Credit risk managers have traditionally remained focused on current exposure measurement (i.e., current mark-to-market exposure, plus outstanding receivables) and collateral management. The problem with this focus is that it places excessive emphasis on the present and fails to provide an acceptable indication of credit risk at some point in the future. Because losses from credit risk take a relatively long time to evolve, a more useful measure of exposure is potential exposure. Potential exposure is not like current exposure. It exists in the future and therefore represents a range or distribution of outcomes rather than a single point estimate.
Relevance
PFE is essential to bank regulation under Basel III and Dodd Frank. Fundamentally, to assess the safety of a bank's asset portfolio and the adequacy of its Tier 1 capital (and Tier 2 capital), one needs to evaluate whether it is resilient under severely stressing market moves.
Using option's strategies, it is easy for a trader to set up a "black swan" type trade that will pay a moderate money upfront, but yield catastrophic losses if the underlying securities' price moves above a certain "out of the money" strike price. This is akin to writing a large amount of insurance contracts against a rare but catastrophic risk.

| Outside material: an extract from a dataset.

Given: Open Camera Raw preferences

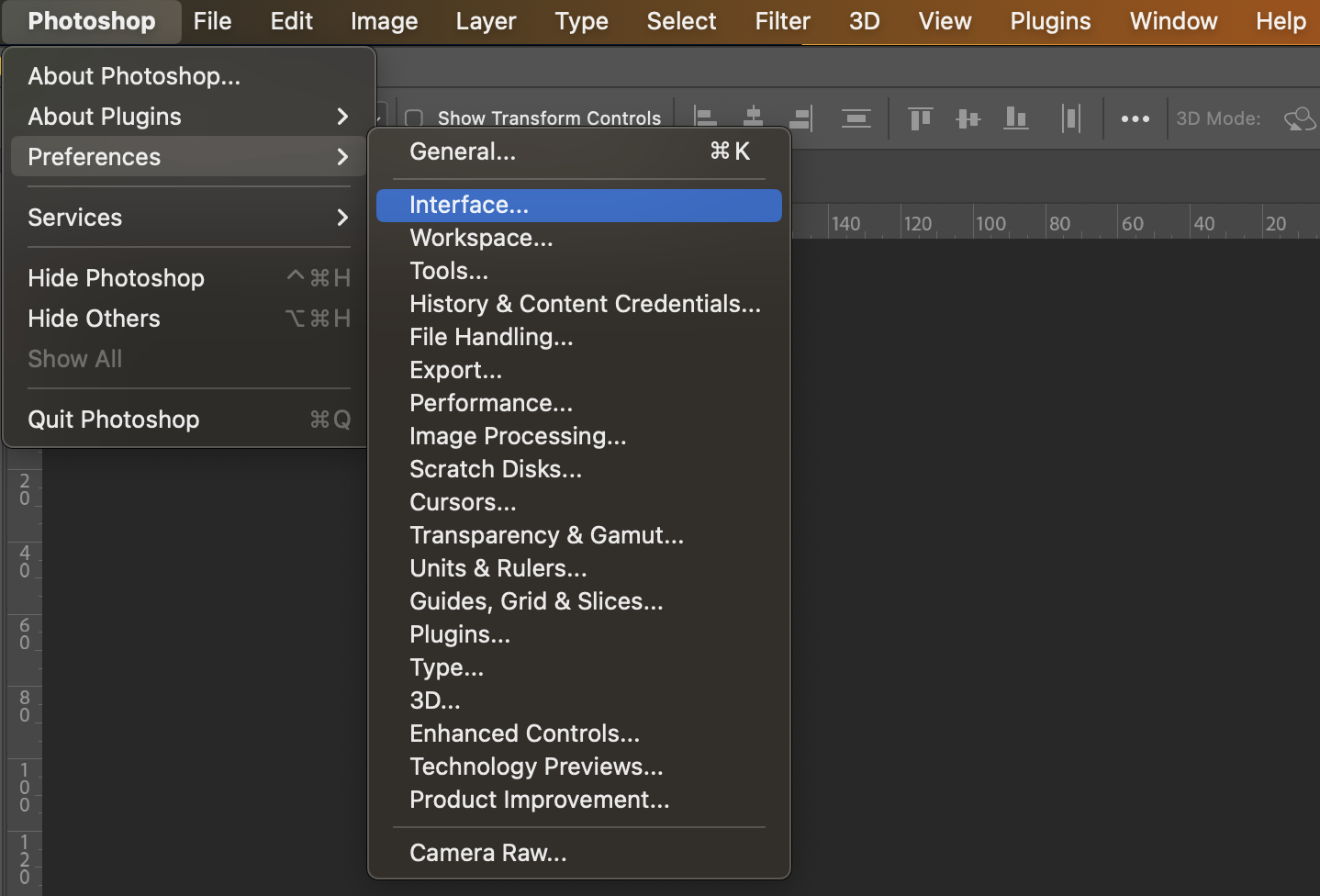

The vast majority of the time - and for many years running - the trader can appear to have a highly profitable strategy (even if the trade actually had negative expected value). When the rare event occurs, the person (or more likely her employer) who wrote the "insurance" (or in options terminology - the person who was "short a put or call" / "shorted volatility" / was "short gamma") sustains massive losses and may go bankrupt. These sorts of trades are behind most major collapses in the past 30 years - including much of the savings and loan crisis of the 1980s, Kidder Peabody, Enron, AIG, Lehman and even later (relatively small) losses at JP Morgan.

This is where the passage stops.